[begin Record list]
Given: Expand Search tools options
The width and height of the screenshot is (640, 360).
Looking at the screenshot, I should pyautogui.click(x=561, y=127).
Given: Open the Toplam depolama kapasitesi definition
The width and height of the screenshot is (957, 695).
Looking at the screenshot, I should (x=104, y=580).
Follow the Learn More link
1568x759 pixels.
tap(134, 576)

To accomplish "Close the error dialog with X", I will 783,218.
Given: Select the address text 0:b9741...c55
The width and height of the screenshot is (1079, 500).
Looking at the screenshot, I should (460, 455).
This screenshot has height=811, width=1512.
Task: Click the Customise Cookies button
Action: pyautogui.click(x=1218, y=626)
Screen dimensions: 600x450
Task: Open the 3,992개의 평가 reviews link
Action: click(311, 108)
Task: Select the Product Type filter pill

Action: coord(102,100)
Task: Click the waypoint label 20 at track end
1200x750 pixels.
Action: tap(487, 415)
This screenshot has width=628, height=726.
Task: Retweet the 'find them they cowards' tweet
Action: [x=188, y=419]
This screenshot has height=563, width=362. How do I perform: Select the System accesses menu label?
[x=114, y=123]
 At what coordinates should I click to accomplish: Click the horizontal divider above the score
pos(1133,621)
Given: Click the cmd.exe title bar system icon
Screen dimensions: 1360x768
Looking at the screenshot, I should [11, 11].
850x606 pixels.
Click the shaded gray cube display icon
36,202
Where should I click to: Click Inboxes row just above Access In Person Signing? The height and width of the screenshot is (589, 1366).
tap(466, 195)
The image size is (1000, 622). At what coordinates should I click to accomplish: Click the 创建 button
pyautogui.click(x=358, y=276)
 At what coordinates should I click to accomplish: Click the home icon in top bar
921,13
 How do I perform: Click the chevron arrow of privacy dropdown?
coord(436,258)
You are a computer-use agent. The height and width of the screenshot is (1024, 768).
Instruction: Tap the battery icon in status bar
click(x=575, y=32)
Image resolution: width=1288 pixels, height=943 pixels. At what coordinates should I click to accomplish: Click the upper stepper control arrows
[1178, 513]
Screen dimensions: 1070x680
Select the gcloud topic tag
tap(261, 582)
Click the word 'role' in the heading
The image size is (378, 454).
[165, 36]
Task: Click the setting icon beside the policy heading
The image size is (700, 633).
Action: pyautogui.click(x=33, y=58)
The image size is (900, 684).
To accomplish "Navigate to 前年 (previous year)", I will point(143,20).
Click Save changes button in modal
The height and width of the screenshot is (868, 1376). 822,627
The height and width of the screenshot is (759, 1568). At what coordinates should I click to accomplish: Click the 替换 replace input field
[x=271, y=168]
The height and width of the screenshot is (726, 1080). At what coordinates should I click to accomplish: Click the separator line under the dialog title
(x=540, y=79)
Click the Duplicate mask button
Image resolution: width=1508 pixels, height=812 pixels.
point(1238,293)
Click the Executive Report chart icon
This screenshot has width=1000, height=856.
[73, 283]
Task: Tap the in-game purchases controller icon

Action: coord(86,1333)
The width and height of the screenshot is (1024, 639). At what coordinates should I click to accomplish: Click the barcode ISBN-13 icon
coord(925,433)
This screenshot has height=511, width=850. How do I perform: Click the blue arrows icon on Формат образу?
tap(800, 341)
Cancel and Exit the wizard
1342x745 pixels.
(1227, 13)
[end Record list]
• _Work instructions_:
Reproduce the listing above, substituting "Which position should I click to complete" for every occurrence of "At what coordinates should I click to accomplish" and leaving all other text unchanged.

• _Full response_:
Given: Expand Search tools options
The width and height of the screenshot is (640, 360).
Looking at the screenshot, I should pyautogui.click(x=561, y=127).
Given: Open the Toplam depolama kapasitesi definition
The width and height of the screenshot is (957, 695).
Looking at the screenshot, I should (x=104, y=580).
Follow the Learn More link
1568x759 pixels.
tap(134, 576)

To accomplish "Close the error dialog with X", I will 783,218.
Given: Select the address text 0:b9741...c55
The width and height of the screenshot is (1079, 500).
Looking at the screenshot, I should (460, 455).
This screenshot has height=811, width=1512.
Task: Click the Customise Cookies button
Action: pyautogui.click(x=1218, y=626)
Screen dimensions: 600x450
Task: Open the 3,992개의 평가 reviews link
Action: click(311, 108)
Task: Select the Product Type filter pill

Action: coord(102,100)
Task: Click the waypoint label 20 at track end
1200x750 pixels.
Action: tap(487, 415)
This screenshot has width=628, height=726.
Task: Retweet the 'find them they cowards' tweet
Action: [x=188, y=419]
This screenshot has height=563, width=362. How do I perform: Select the System accesses menu label?
[x=114, y=123]
 Which position should I click to complete: Click the horizontal divider above the score
pos(1133,621)
Given: Click the cmd.exe title bar system icon
Screen dimensions: 1360x768
Looking at the screenshot, I should [11, 11].
850x606 pixels.
Click the shaded gray cube display icon
36,202
Where should I click to: Click Inboxes row just above Access In Person Signing? The height and width of the screenshot is (589, 1366).
tap(466, 195)
The image size is (1000, 622). Which position should I click to complete: Click the 创建 button
pyautogui.click(x=358, y=276)
 Which position should I click to complete: Click the home icon in top bar
921,13
 How do I perform: Click the chevron arrow of privacy dropdown?
coord(436,258)
You are a computer-use agent. The height and width of the screenshot is (1024, 768).
Instruction: Tap the battery icon in status bar
click(x=575, y=32)
Image resolution: width=1288 pixels, height=943 pixels. Which position should I click to complete: Click the upper stepper control arrows
[1178, 513]
Screen dimensions: 1070x680
Select the gcloud topic tag
tap(261, 582)
Click the word 'role' in the heading
The image size is (378, 454).
[165, 36]
Task: Click the setting icon beside the policy heading
The image size is (700, 633).
Action: pyautogui.click(x=33, y=58)
The image size is (900, 684).
To accomplish "Navigate to 前年 (previous year)", I will point(143,20).
Click Save changes button in modal
The height and width of the screenshot is (868, 1376). 822,627
The height and width of the screenshot is (759, 1568). Which position should I click to complete: Click the 替换 replace input field
[x=271, y=168]
The height and width of the screenshot is (726, 1080). Which position should I click to complete: Click the separator line under the dialog title
(x=540, y=79)
Click the Duplicate mask button
Image resolution: width=1508 pixels, height=812 pixels.
point(1238,293)
Click the Executive Report chart icon
This screenshot has width=1000, height=856.
[73, 283]
Task: Tap the in-game purchases controller icon

Action: coord(86,1333)
The width and height of the screenshot is (1024, 639). Which position should I click to complete: Click the barcode ISBN-13 icon
coord(925,433)
This screenshot has height=511, width=850. How do I perform: Click the blue arrows icon on Формат образу?
tap(800, 341)
Cancel and Exit the wizard
1342x745 pixels.
(1227, 13)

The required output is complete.